3.2.5 Tools and Practical Skills
One area that is often overlooked is tooling. By tools, I do not mean programming languages, but rather the broader ecosystem: code editors, terminals, operating systems, and the computer itself. A highly recommended resource here is MIT’s The Missing Semester, a free course consisting of lectures and exercises focused on practical computing skills. It covers topics such as the command line, version control, debugging, and automation—skills that are indispensable in real-world work. In addition, workplace tools such as Excel (or Google Sheets), Word (or Google Docs), and PowerPoint (or Google Slides) are unavoidable in most jobs. These are workflow tools rather than technical ones, but they are still essential for collaboration and communication. Finally, language skills matter. If English is not your native language, reaching at least a B1 level is important. Much of the documentation, research, and professional communication in data science happens in English.
4. ML Research
Machine learning research varies widely depending on the field.
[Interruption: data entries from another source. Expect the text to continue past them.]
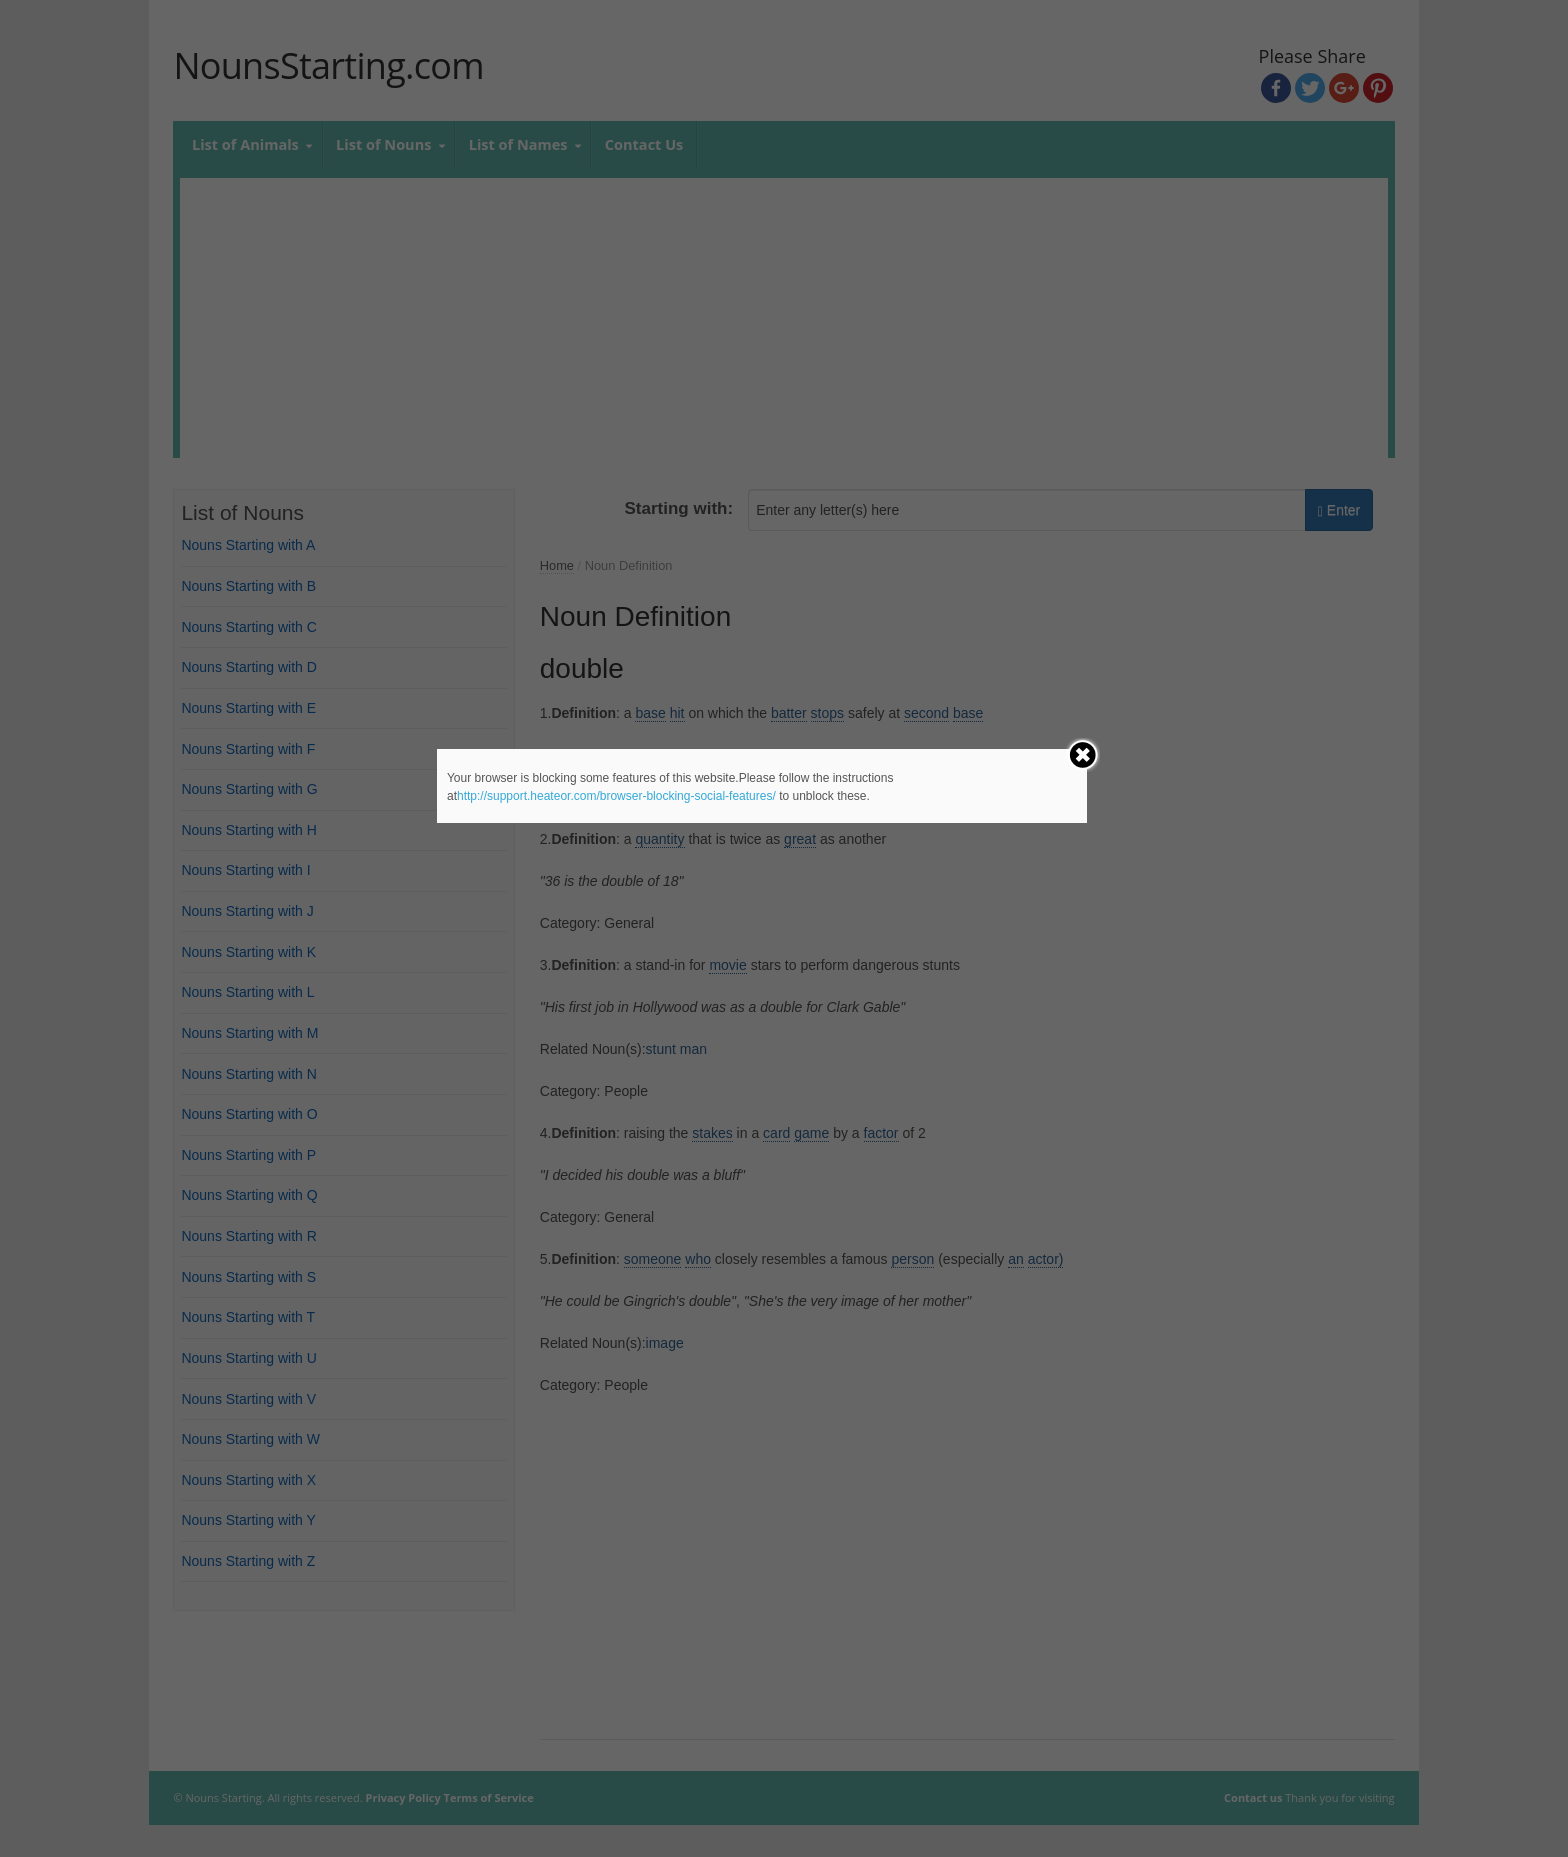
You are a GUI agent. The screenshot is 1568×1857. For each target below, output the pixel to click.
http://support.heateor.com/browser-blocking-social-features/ (616, 796)
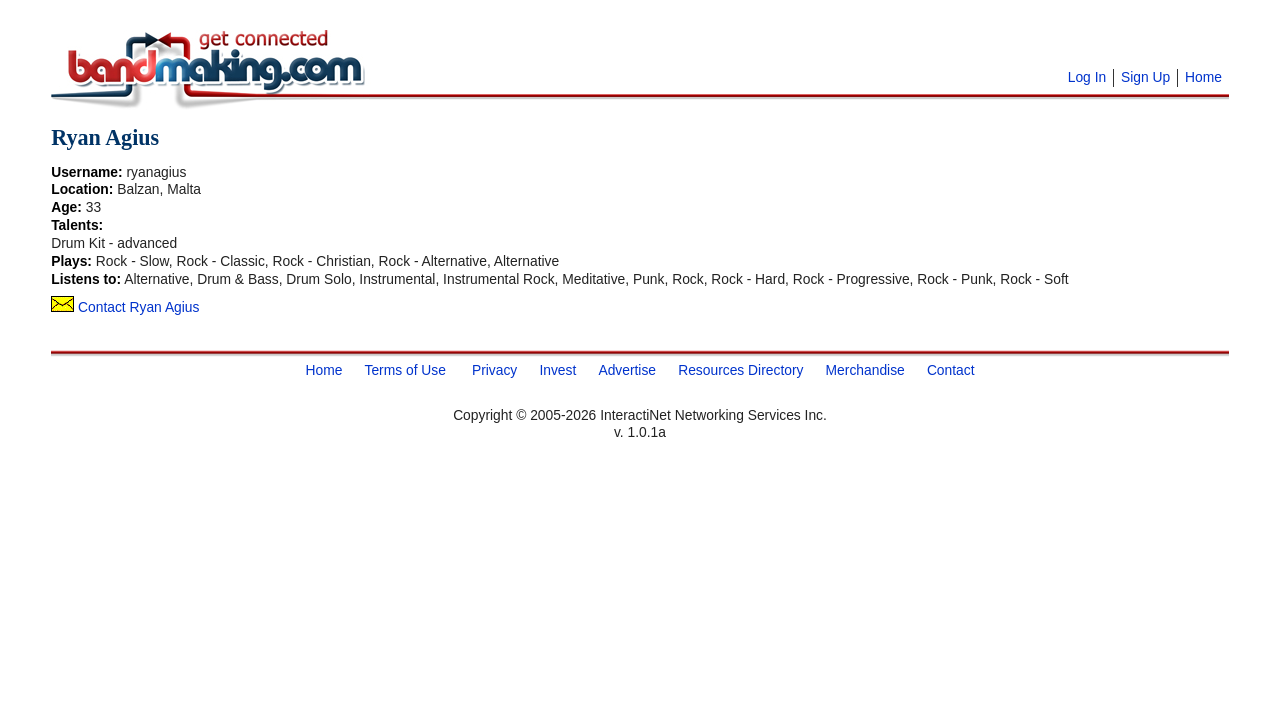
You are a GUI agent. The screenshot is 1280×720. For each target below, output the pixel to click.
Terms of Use (404, 370)
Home (1203, 77)
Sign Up (1145, 77)
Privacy (494, 370)
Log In (1087, 77)
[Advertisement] (621, 40)
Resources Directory (740, 370)
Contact (951, 370)
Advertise (627, 370)
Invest (557, 370)
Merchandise (865, 370)
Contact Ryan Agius (125, 307)
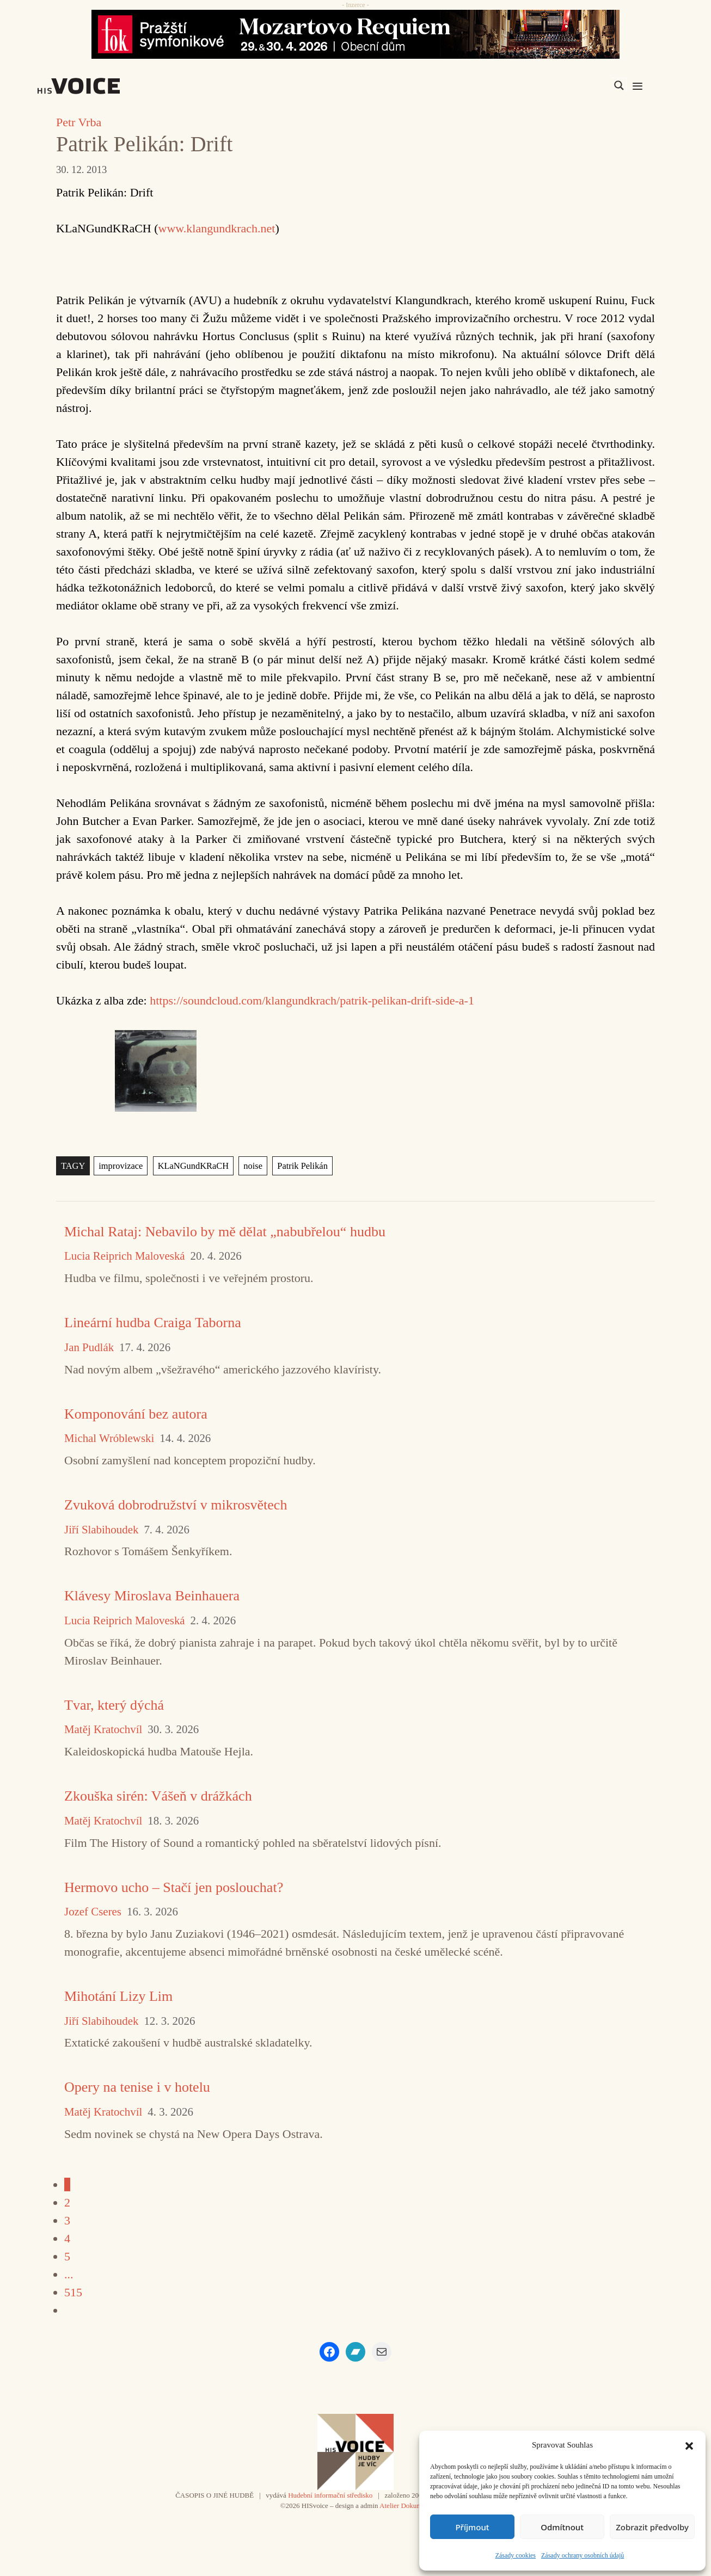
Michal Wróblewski (109, 1438)
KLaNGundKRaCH (190, 1165)
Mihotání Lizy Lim (118, 1996)
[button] (689, 2444)
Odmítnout (562, 2527)
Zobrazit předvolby (652, 2527)
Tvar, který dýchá (114, 1705)
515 (73, 2292)
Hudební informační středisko (330, 2495)
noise (248, 1165)
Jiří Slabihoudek (101, 1530)
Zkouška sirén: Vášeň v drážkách (158, 1796)
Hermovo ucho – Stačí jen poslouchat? (173, 1887)
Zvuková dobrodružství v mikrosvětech (175, 1505)
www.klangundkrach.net (216, 228)
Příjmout (472, 2527)
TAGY (72, 1165)
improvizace (119, 1165)
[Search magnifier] (619, 85)
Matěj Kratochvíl (103, 1729)
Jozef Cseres (92, 1912)
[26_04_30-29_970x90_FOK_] (355, 34)
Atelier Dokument (405, 2505)
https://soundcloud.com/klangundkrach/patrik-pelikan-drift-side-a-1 (312, 1000)
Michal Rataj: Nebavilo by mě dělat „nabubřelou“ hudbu (224, 1232)
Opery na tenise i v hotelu (137, 2087)
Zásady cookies (515, 2555)
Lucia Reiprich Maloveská (124, 1256)
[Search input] (567, 85)
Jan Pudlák (89, 1347)
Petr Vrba (78, 122)
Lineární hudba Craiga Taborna (152, 1322)
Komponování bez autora (135, 1414)
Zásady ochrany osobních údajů (582, 2555)
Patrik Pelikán (296, 1165)
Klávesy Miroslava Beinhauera (152, 1596)
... (68, 2274)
Research on reinforcement learning for robotics, for example, is very different from research on large language models. Because of this breadth, it is not practical to cover ML research in detail here. In general, ML research builds on many of the same foundations as data science, but with a stronger emphasis on mathematics, theory, and experimentation, and slightly less focus on software engineering. Researchers often develop new algorithms, analyze their theoretical properties, or explore novel model architectures. If you enjoy working deeply with mathematical concepts, proofs, and long-term theoretical questions, ML research may be the right path. It is a role that rewards patience, rigor, and comfort with abstraction.
5. Conclusion
This roadmap is based on my own experience, my mistakes, and advice from more experienced practitioners. I do not expect anyone to follow it perfectly or to complete it quickly. Instead, it is meant to provide a realistic picture of what is required to become a strong data scientist over time. I hope this guide helps clarify the learning process and sets realistic expectations. If it encourages you to approach learning more deliberately and patiently, then it has done its job.